DOCUMENT

The best way to do that would be to further expand the Maritime Security Program. By replacing lost government-owned capacity with commercially owned and operated militarily useful vessels, you support both the operators and vessels - keeping more ships under the U.S.-Flag and more companies in America - and you support the seafarer - providing a stable employment base for our merchant mariners.

Maritime Administration Funding - The Maritime Administration is the voice of the maritime industry within the Executive branch, and is our primary governmental advocacy body. It is critical that MARAD has the funding it needs to support its many programs, as well as for its care of the Ready Reserve Force and National Defense Reserve Fleet.

Transportation Worker Identification Credential (TWIC) - As Congress works to tighten security at our nation’s ports and on our oceans and inland waterways, it is important that they balance the need for security with the burdens placed on the industry and on our merchant mariners. The Transportation Worker Identification Credential required by the Maritime Transportation Security Act of 2003 has been in the planning stages for over five years. Despite how long the government has had to work on this program, there are still major problems with the regulations in development by the Department of Homeland Security.

DATA EXTRACT
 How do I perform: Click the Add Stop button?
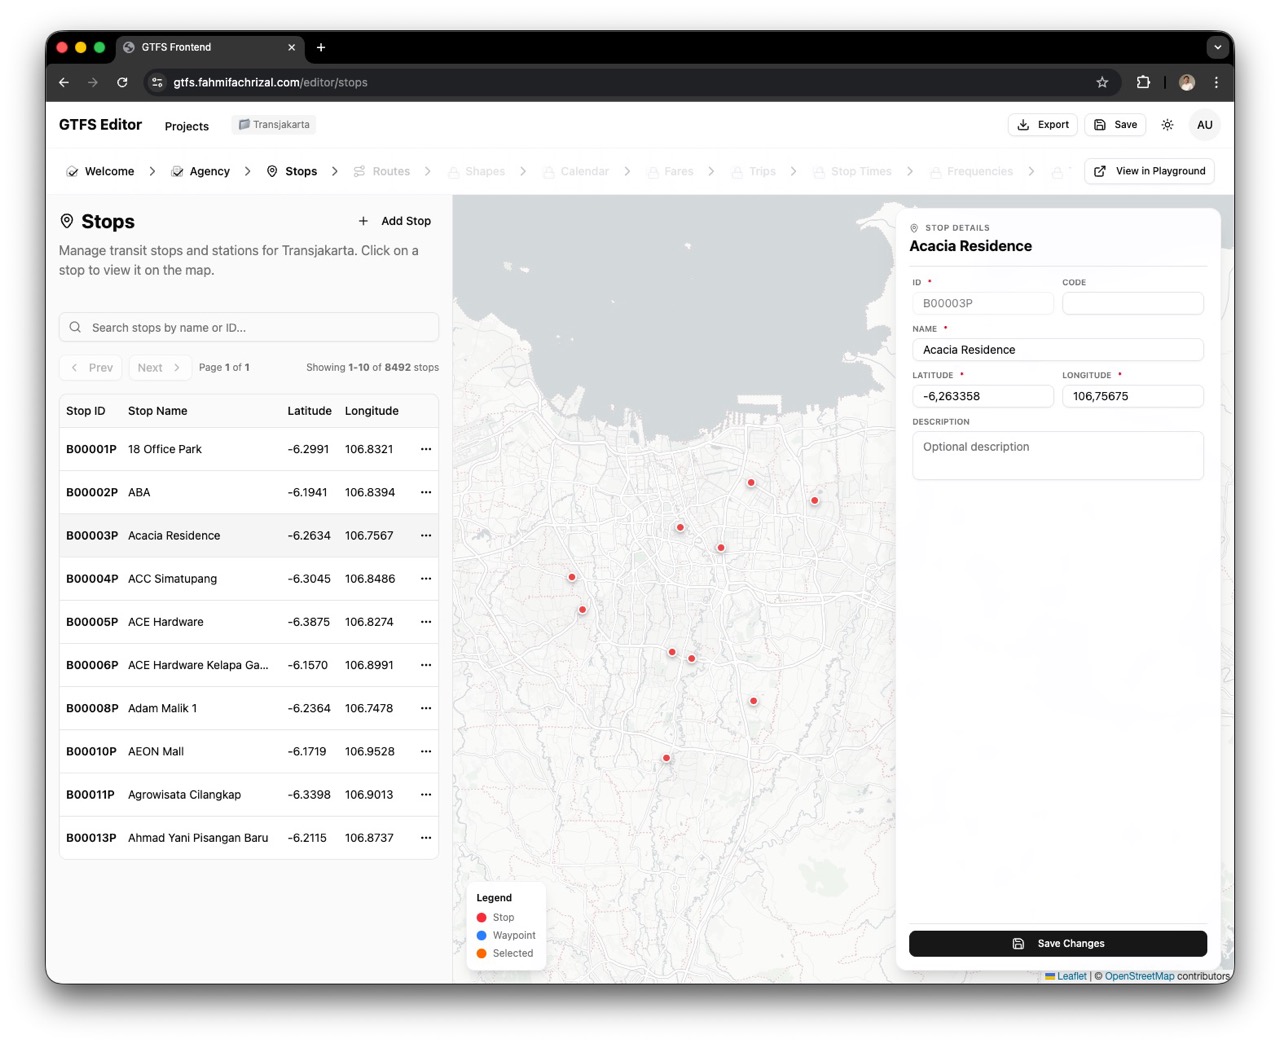pos(395,221)
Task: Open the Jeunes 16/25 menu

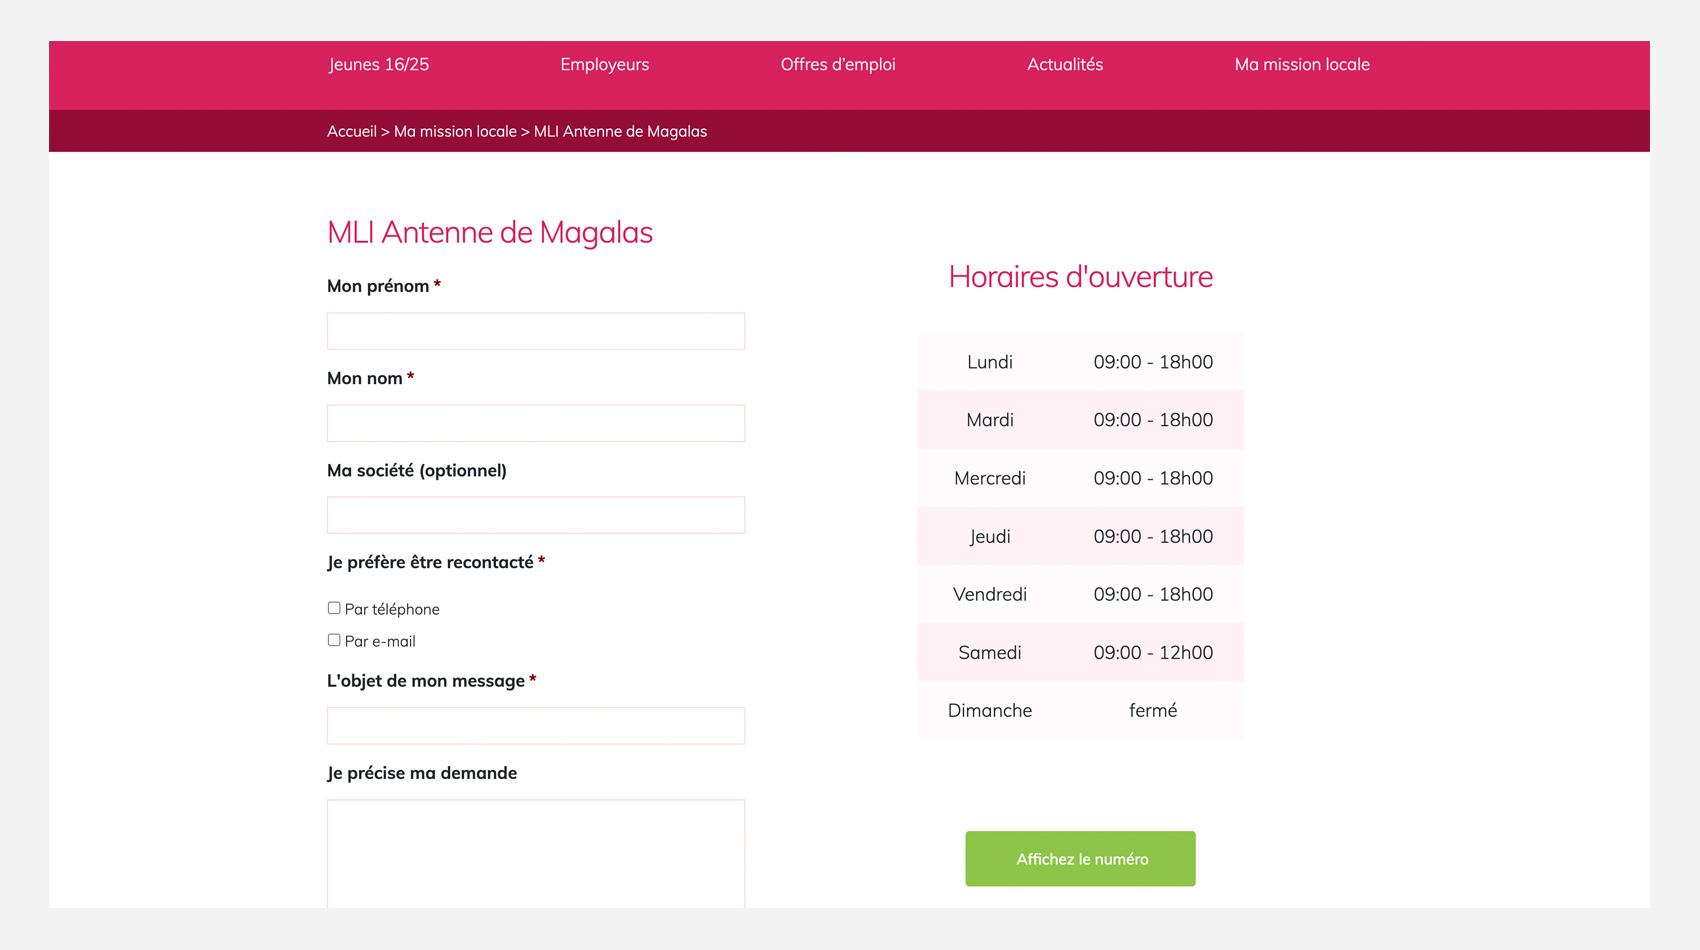Action: pos(378,65)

TO BE DONE
1. In the maritime policy text, extract the part that opens with the words containing "Maritime Administration Funding" and closes with "Defense Reserve Fleet.".
2. Can you sum up the maritime policy text in two sentences?
3. According to the maritime policy text, why would expanding the Maritime Security Program be the best approach? Answer in one to three sentences.

WRITTEN RESPONSES
1.
Maritime Administration Funding - The Maritime Administration is the voice of the maritime industry within the Executive branch, and is our primary governmental advocacy body. It is critical that MARAD has the funding it needs to support its many programs, as well as for its care of the Ready Reserve Force and National Defense Reserve Fleet.

2. The maritime policy text urges expanding the Maritime Security Program, because replacing lost government-owned capacity with commercially owned and operated, militarily useful vessels keeps more ships under the U.S. flag and gives merchant mariners a stable employment base. It also calls for full funding of the Maritime Administration, the industry's primary advocate in the Executive branch, and warns that the Transportation Worker Identification Credential, in planning for over five years, still faces major regulatory problems at the Department of Homeland Security.

3. Expanding the program would replace lost government-owned capacity with commercially owned and operated, militarily useful vessels. That supports operators and vessels by keeping more ships under the U.S. flag and more companies in America. It also supports seafarers by providing a stable employment base for merchant mariners.